With much trepidation the engine was started and we began motoring, and motoring, and motoring.  Right through the night and all the way to the Keppels arriving at Great Keppel Island just after sunrise.  The night was clear and cold as we took two hourly shifts at the helm. The moon set around 2am making the night dark, thankfully the chart-plotter had all the detail we needed to keep clear of any obstacles and the plethora of big ships waiting in the approaches to Gladstone are so festooned with lights they were extremely easy to dodge.

Our approach to Great Keppel Island was just before sunrise so we slowed down to make an approach just on sunrise.  A light south westerly breeze influenced the decision for anchoring in Wreck Bay on the eastern side of the island.  It was completely empty when we arrived so had the whole bay to ourselves, lots of room to drop anchor wherever we wanted.  As the engine was reduced to idle again the alarm sounded reminding us that problems needed solving.  After 26 hours 126 nautical miles since leaving Bundy a good sleep and relaxing day was very much appreciated. 

Approaching Great Keppel Island to our left and Barren Island on our right as the sun rises.

The rest of that day and the next was spent walking on the island and exploring the beach along the bay.  Other boats arrived but it certainly didn’t get crowded over the two days we were there.  during the last night the wind strengthened and swung around to the south so the night got quite ‘rolly’. 

Wreck Bay

Up early the next day and move around to the northern side of the island and anchor off Leeke’s Beach for a while.  The number of boats was in stark contrast to where we had been.  The winds were forecast to continue to swing during the day and another move was needed late in the afternoon.  Whilst at anchor phone calls were made to mechanics for advice and a plan was made.  Oil and filters were coming out on the island ferry the next day and I could attempt an oil flush and change.  A late afternoon move round to the western side of the island to anchor at Monkey Bay and spend the night there.  Early the next morning tender trip in to meet the ferry near the old resort.  Then another shift round to Long Beach to shelter from the northerly winds.  Because we had to wait for the ferry we were late moving and found us to be the 34th but not last, boat at the anchorage.  But the shuffle did warm the engine for an oil flush and change – fingers crossed problems solved.

Leeke’s Beach – a crowded contrast to the few boats at Wreck Bay.

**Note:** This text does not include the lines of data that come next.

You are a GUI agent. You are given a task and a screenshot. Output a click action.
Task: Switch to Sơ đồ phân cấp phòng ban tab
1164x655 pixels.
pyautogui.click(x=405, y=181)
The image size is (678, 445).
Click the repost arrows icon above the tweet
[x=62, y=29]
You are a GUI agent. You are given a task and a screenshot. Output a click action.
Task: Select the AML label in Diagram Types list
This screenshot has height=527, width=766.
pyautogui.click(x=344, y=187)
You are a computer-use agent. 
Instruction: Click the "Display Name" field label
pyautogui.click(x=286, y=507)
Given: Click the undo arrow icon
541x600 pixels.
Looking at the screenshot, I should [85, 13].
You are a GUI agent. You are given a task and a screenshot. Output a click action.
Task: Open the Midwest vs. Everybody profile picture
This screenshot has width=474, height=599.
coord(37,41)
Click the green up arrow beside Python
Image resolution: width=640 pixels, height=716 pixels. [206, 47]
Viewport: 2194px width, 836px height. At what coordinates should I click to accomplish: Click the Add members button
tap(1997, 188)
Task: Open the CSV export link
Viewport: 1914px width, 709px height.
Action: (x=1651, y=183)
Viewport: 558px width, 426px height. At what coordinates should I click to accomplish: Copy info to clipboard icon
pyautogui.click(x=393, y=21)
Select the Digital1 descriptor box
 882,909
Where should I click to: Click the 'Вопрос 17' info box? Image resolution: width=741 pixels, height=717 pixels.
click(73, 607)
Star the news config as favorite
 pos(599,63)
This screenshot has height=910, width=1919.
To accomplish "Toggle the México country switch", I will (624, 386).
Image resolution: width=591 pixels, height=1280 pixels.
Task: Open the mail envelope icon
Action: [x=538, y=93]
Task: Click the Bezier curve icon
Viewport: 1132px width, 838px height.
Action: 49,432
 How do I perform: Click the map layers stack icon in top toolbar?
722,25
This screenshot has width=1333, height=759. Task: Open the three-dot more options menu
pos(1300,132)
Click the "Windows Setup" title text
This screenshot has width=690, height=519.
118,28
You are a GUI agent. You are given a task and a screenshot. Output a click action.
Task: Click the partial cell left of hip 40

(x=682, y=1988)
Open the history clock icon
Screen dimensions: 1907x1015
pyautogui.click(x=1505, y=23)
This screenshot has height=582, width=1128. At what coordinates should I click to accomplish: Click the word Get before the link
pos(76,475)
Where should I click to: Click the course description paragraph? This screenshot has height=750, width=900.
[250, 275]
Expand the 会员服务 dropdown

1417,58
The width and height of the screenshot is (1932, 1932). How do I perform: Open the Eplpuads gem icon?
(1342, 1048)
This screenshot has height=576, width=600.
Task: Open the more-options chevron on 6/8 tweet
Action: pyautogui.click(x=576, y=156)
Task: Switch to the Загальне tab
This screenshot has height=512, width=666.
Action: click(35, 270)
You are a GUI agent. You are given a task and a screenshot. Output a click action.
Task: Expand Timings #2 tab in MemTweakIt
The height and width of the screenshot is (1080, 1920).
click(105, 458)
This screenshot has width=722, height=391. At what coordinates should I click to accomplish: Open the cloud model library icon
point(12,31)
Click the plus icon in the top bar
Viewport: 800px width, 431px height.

At first the oil change seemed to work ok.  Running the engine for half an hour then backing it off to idle and no sound or lights from the alarms – it all seemed to work. Beers were had to celebrate as the sun went down.  Next morning, we noticed that the freezer and fridge were not working quite as they should.  Whilst cooling fans started up ok, the compressors would kick in and lights dimmed when they tried starting.  The battery monitor showed low voltages.  A quick call to the marina for a berth for a few days to source new batteries.  The ones we had were two and a half years old so maybe on their last legs.  The entrance to Rosslyn Bay Marina is quite shallow so we had to be there for high tide.  That called for a rapid pack up and anchor up to get across the 7 nautical miles to the marina.  We motored the whole way and all seemed good with ‘Grumble’ (as we named the engine) until it was time to ease off and slowly enter the allocated berth.  Lights and alarms sounded just as we came into the berth to tie up.   It seems our time in Yeppoon will be more phone calls and work but hopefully there will be some time to relax.